Menos restrições, mais ações pedagógicas
A professora da Fundação Getulio Vargas (FGV EBAPE) e gerente-executiva do Centro de Excelência e Inovação em Políticas Educacionais (CEIPE), Tassia Cruz, afirma que legislações restritivas  são uma consequência da lentidão de governos na formulação e aplicação de políticas públicas para o uso de tecnologia em sala de aula. E que o tema precisa ser encarado de forma menos segmentada e mais coordenada. 

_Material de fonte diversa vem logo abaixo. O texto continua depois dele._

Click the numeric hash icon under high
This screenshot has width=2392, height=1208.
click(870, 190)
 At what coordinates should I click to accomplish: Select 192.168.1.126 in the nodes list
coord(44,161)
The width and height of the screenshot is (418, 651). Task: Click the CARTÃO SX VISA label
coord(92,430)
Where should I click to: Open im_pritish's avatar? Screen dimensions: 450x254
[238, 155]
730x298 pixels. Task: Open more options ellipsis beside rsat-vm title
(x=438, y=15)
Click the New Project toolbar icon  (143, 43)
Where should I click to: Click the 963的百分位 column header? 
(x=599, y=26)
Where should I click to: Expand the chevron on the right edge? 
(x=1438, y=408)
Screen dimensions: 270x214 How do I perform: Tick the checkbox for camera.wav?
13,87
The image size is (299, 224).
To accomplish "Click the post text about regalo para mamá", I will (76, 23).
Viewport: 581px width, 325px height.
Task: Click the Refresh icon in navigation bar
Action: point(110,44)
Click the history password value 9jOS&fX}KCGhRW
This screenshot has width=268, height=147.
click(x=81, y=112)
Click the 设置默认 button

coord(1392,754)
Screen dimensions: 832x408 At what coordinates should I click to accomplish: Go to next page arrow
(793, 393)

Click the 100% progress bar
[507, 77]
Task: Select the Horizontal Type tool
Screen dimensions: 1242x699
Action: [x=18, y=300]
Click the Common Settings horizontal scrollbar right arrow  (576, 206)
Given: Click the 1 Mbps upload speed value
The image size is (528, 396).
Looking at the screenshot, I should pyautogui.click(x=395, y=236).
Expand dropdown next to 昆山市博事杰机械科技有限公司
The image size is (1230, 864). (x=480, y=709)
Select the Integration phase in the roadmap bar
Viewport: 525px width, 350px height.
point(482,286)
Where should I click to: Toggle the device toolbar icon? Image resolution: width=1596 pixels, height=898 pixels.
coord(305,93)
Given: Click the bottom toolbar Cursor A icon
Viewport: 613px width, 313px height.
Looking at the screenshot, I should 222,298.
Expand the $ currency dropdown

"Quando se fala em uso de tecnologia em sala de aula e políticas públicas, torna-se necessário pensar não somente em legislação restritiva, mas também em orçamento público com destinação específica para tecnologia, em formação de professores para uso de tecnologia como ferramenta pedagógica, em infraestrutura para acesso à banda larga de internet nas escolas e em tornar ferramentas tecnológicas disponíveis, ou seja, laptops, programas, PCs e celulares para alunos que não tenham recursos para acessá-los", diz ela. 
"A proibição é tentadora, até porque as telas são muito viciantes, mas este tipo de lei acaba retardando as ações necessárias para fazer a virada da educação para bases tecnológicas".  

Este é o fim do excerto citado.